Wonder what mr p. is thinking as he climbs the steps to a temple he decided to visit on his monthly day out.
This is the same kid who should not have been around had all things remained as they were in the life he was born to live. So what is it that altered his life? A simple question with a multitude of answers starting with the now jaded and tired karma. From a boiling pan to a boarding school has been a quantum B&B leap.
Everywhere around us with fashionable and compulsive regularity people talk about the need to change things, build a better tomorrow, save children, impart education. The list goes on ad nauseam and often stops there: a string of words that often end with a cynical shrug at the numbers.
And yet if even an infinitesimal percentage of these well meaning should make the effort to translate their words into action, the change would be huge.
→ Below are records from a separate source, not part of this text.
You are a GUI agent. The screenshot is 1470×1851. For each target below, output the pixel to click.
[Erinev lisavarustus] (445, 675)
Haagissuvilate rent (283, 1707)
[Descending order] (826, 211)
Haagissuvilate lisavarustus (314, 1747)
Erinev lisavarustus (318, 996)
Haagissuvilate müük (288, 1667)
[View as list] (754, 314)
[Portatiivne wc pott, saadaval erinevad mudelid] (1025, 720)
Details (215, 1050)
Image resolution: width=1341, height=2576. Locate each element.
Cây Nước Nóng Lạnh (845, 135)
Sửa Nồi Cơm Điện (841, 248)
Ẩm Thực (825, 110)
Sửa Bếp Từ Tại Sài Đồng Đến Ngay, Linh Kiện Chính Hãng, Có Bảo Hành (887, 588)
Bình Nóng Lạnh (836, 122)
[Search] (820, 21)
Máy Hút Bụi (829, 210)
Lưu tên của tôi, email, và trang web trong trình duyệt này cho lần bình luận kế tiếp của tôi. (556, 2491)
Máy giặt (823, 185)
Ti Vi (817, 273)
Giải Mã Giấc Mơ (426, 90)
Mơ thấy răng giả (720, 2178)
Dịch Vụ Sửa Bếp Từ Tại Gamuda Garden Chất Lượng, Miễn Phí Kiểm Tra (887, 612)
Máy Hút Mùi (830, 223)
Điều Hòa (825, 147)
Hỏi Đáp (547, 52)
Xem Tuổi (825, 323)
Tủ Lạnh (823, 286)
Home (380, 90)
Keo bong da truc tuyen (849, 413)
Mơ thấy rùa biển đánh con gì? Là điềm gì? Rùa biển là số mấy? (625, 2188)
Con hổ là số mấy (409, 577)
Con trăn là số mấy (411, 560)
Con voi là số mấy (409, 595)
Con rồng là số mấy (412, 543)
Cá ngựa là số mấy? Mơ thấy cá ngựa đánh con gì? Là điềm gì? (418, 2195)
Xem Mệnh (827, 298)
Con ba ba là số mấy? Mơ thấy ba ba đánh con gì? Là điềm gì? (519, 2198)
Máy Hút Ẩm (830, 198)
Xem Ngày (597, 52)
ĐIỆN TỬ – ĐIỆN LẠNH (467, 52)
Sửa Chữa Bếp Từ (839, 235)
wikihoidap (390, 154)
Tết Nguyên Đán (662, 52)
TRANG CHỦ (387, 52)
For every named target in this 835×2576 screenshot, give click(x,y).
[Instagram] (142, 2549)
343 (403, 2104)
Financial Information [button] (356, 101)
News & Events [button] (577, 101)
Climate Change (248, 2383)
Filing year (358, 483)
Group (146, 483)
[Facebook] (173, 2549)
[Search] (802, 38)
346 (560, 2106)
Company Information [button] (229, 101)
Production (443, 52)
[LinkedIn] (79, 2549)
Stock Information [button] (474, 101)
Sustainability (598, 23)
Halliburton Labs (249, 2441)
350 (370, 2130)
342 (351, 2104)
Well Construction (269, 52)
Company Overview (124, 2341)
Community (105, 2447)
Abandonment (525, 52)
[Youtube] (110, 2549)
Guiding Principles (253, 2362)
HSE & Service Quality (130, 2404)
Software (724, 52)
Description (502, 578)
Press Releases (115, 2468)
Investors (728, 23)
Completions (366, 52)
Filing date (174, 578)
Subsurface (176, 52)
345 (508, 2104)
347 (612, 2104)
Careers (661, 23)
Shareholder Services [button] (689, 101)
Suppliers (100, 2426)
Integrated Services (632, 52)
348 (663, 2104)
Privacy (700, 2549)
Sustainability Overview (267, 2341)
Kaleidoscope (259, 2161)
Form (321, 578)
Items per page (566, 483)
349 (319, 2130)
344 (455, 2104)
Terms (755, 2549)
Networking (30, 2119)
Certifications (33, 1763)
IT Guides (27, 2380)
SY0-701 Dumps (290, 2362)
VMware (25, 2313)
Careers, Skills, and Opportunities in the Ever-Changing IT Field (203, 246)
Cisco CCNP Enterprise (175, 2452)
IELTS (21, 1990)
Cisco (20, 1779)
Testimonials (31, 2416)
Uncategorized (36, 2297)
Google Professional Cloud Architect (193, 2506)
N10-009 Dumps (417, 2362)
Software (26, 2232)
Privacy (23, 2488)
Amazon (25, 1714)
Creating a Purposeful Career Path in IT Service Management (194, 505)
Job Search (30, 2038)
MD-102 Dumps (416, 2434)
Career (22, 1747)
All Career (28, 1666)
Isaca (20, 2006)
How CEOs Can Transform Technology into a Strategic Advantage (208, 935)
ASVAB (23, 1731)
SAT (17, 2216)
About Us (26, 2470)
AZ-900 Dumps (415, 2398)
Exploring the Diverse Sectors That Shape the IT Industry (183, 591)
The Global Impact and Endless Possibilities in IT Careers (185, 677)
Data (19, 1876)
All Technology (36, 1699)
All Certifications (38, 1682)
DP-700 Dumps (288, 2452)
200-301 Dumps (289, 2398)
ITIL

What one should understand is that even one life saved or changed or even touched carries within it a ripple effect no one can stop.
That has been our philosophy all along and I can say that our success has been far greater than expected and heartwarming. The problems encountered have strangely and unfortunately come from the very people who master the art of juggling words and expounding on the need to change things. They have the power to do so, and it would not take them much. All we ask them to do is to dip in their pocket and give us one coin each day, but we have learnt that the coin in question is very elusive.
One of the stumbling blocks of organisations trying to work at the grassroots has been sustainability, which translates into the act of finding that elusive coin. Somehow between the thought and action lie a host of obstacles that can all be bundled into one word: mistrust. I do agree that present NGO sector is replete with dubious organisations, but among those lie some who do reach out and transform lives.
The reason why we thought of seeking a-rupee-a-day donors was based on the prevailing scenario in the hope that people would agree to set that mistrust aside as the amount sought was almost invisible. We still hope to be able to do it but at the same time we are aware that the ultimate power of change lies within the beneficiary group and that is and has been our ultimate goalpost, or to say it in other words the high road.
One has to however realise that this will take time and were we not to survive that the whole exercise would come to naught.
We will not give up, but this i a road we cannot walk alone, i hope someone is hearing?
Its a sad thing that genuine people have to suffer because some NGOs are discredited. That’s a sad fact of life everywhere.